> _Task description_
For the records below, the count of lines that hold "funnel" is required; give only that number.

Excerpts from a dataset
============================================================

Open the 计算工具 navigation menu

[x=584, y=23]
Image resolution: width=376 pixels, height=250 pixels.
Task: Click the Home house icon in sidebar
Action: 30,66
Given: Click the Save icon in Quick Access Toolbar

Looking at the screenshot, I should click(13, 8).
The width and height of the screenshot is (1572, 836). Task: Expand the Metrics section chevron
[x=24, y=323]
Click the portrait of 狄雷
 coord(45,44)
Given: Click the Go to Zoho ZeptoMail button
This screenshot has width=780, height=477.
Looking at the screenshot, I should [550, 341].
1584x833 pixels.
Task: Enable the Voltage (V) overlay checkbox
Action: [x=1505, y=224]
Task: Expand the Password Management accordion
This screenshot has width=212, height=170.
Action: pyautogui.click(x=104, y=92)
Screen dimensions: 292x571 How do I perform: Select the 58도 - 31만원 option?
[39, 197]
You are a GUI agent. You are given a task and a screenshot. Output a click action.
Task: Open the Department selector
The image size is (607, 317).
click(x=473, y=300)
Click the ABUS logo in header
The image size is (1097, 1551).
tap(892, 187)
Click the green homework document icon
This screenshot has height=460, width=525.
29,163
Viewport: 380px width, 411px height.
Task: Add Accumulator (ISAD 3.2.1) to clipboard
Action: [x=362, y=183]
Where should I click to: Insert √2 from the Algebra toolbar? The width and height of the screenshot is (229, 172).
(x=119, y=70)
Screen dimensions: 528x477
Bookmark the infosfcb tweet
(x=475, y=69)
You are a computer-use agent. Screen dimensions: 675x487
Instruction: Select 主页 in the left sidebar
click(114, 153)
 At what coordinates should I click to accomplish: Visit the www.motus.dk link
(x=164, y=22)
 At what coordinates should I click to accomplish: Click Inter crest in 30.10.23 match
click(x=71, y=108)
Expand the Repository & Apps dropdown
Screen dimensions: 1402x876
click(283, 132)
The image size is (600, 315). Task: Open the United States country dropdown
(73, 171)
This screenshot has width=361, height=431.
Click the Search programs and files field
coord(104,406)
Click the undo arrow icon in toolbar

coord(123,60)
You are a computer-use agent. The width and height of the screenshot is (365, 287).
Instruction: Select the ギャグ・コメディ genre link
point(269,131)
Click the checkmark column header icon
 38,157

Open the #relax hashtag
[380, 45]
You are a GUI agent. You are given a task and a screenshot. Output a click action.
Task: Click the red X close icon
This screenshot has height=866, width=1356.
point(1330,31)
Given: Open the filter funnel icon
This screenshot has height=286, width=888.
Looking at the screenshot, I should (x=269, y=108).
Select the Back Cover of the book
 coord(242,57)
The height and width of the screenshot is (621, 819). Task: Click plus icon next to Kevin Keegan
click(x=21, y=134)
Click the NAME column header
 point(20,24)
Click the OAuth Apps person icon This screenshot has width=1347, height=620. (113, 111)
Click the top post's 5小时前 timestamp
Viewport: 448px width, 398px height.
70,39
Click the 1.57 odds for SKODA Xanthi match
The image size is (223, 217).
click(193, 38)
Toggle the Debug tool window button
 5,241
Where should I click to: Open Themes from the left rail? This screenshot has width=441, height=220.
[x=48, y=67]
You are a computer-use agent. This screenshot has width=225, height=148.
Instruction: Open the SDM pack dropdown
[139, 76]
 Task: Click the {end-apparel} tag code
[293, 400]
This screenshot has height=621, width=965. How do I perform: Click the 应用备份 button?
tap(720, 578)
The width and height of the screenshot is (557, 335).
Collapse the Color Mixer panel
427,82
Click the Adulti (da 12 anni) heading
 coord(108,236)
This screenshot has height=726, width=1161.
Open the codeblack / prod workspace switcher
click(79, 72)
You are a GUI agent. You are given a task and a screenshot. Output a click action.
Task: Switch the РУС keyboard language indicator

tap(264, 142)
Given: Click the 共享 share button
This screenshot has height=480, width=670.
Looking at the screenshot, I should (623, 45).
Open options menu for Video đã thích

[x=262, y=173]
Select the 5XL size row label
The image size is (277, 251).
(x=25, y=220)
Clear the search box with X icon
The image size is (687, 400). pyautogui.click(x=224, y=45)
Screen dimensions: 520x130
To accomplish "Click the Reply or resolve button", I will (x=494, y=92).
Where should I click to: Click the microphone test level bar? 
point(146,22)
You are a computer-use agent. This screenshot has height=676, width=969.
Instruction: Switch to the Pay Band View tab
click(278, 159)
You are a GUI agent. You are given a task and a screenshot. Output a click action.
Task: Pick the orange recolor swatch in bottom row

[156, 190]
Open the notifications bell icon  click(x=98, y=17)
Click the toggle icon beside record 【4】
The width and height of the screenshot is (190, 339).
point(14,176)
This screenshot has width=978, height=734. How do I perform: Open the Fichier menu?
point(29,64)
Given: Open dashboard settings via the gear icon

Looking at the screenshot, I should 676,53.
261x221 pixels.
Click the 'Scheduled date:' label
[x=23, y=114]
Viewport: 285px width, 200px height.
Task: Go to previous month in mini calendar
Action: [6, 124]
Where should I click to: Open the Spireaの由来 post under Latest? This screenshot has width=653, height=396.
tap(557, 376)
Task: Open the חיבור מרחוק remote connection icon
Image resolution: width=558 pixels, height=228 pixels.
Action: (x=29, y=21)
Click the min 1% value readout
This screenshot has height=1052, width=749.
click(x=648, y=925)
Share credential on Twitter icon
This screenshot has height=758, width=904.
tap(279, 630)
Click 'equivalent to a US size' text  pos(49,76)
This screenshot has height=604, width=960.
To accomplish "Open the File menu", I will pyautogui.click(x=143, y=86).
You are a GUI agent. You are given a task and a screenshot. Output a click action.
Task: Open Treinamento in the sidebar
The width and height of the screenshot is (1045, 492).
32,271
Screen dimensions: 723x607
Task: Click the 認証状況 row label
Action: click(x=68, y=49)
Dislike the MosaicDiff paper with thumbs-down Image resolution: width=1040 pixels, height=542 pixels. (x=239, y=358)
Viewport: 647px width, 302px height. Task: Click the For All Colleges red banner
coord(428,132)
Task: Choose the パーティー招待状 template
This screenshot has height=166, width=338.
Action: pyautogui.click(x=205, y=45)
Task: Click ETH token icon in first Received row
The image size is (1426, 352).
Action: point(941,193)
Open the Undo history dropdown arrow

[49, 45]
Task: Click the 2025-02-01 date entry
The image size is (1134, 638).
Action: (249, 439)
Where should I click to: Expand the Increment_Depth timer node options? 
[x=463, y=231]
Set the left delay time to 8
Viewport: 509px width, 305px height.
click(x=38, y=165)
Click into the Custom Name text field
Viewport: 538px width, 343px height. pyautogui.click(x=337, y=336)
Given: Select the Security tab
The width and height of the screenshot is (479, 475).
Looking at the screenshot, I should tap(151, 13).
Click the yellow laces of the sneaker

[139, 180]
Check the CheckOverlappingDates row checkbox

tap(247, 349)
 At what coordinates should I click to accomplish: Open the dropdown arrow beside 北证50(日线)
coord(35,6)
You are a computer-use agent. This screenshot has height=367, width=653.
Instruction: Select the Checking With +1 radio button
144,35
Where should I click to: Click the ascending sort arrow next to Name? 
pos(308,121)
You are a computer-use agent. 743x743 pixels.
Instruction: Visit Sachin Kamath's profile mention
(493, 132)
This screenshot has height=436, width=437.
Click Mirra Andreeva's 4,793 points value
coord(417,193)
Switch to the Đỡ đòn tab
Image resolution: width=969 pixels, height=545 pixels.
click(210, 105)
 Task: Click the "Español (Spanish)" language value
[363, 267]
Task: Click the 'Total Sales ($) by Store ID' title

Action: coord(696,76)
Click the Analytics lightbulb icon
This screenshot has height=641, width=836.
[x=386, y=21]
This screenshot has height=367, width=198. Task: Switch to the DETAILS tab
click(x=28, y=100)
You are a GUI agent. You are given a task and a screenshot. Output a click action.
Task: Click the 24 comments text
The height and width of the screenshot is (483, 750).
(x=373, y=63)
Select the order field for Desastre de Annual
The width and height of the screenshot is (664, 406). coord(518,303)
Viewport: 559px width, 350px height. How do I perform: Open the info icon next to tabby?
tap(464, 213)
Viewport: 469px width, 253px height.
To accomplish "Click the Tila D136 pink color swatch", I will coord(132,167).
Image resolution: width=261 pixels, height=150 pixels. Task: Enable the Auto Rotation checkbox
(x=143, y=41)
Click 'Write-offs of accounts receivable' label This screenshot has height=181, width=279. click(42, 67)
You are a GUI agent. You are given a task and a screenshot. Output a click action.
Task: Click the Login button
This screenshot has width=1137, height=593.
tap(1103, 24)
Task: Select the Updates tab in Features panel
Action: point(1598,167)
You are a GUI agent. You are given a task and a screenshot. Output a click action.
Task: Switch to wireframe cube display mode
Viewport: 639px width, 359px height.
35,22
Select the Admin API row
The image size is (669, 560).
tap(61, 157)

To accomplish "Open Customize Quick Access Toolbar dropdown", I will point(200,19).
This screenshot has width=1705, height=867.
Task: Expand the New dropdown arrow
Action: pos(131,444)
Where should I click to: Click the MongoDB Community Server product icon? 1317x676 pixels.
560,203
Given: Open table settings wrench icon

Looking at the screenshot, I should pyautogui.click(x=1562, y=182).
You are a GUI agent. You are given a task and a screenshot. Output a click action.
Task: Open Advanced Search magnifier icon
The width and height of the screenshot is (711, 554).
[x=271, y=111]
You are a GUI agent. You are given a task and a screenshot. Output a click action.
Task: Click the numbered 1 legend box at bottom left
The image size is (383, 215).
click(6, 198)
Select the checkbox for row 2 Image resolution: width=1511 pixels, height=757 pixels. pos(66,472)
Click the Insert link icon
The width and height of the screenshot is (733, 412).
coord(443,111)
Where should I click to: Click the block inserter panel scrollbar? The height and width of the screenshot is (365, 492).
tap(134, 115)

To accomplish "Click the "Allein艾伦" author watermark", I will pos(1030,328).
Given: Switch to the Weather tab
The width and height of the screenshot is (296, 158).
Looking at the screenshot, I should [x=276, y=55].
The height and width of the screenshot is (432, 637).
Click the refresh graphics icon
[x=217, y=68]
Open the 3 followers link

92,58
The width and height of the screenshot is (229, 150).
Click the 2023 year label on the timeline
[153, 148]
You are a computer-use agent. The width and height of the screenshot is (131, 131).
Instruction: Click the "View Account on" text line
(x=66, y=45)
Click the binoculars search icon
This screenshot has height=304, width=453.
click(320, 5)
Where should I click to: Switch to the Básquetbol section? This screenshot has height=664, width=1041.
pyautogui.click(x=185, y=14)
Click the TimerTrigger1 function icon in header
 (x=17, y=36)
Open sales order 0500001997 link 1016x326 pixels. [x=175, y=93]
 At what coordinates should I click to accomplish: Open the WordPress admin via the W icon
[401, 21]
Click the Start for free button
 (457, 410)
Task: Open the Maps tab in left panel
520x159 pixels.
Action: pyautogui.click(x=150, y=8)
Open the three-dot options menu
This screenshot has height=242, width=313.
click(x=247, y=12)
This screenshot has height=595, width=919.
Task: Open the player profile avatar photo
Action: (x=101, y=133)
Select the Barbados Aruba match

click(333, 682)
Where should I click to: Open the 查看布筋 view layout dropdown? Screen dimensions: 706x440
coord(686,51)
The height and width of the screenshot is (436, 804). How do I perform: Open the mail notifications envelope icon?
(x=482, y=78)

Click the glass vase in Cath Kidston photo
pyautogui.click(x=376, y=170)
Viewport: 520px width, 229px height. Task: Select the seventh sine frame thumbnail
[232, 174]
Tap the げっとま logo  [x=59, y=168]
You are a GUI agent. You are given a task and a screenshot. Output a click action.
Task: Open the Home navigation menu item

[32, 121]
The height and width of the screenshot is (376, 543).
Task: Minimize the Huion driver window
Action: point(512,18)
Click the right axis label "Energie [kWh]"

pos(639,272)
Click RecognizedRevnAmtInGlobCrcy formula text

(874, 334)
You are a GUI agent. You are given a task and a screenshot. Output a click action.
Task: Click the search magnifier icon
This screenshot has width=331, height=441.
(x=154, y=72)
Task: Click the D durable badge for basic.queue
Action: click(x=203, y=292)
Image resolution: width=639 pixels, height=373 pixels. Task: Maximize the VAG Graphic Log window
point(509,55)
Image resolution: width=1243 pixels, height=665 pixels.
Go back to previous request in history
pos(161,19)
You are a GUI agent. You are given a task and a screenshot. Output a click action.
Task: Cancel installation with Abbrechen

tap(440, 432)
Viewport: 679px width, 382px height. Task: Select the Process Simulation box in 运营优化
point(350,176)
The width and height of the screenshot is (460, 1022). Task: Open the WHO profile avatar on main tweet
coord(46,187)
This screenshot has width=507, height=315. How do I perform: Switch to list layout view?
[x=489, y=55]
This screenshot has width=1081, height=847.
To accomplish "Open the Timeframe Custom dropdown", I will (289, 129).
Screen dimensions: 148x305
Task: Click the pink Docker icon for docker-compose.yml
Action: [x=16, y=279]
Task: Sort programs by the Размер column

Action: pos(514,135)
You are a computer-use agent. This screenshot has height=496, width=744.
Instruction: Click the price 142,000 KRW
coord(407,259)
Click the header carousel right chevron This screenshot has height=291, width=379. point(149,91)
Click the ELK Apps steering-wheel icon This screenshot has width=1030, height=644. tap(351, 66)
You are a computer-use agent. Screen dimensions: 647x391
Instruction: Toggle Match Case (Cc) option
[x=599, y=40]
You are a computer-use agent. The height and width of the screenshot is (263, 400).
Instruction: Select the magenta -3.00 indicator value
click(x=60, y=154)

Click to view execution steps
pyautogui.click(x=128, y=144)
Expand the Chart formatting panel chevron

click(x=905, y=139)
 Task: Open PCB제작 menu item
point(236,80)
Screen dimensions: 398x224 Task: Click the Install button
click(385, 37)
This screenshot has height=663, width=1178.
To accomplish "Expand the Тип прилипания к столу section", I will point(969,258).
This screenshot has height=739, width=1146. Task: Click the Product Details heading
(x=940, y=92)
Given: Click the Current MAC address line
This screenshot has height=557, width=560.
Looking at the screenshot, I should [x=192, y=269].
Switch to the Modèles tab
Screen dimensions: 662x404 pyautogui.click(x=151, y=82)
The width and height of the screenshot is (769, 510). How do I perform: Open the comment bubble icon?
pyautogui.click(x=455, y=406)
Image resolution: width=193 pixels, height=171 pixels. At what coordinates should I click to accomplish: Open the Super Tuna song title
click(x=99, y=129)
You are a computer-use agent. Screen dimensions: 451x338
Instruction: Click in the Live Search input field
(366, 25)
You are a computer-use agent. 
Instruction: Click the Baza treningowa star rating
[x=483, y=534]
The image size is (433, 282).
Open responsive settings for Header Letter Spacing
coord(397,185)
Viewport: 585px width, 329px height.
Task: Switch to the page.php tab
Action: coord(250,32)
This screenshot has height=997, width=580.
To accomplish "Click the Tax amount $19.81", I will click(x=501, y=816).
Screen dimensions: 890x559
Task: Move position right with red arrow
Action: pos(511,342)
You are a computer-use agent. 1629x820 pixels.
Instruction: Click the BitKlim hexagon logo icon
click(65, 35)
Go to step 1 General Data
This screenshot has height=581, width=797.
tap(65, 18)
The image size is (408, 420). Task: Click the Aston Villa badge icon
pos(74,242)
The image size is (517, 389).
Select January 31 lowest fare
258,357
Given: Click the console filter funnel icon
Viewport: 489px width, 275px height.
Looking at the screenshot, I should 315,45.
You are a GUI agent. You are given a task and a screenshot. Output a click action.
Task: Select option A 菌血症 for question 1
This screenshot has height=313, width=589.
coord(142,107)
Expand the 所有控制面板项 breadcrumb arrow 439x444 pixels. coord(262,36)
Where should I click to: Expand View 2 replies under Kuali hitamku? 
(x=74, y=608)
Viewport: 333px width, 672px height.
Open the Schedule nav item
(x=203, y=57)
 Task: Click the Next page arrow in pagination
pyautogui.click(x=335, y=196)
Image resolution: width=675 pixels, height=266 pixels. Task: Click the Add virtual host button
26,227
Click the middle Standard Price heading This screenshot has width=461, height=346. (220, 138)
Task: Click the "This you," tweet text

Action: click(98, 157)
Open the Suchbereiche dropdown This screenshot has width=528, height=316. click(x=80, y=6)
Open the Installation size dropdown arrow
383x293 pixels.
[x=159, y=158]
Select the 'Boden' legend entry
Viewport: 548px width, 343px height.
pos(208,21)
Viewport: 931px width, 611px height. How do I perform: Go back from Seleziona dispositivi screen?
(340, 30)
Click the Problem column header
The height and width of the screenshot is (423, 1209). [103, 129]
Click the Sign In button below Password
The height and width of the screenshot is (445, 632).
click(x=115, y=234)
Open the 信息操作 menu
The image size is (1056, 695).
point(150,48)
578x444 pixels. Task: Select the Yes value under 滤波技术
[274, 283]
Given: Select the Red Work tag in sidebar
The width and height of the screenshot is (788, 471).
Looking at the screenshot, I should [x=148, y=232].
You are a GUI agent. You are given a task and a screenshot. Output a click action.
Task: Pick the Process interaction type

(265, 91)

============================================================

> _Answer space_
2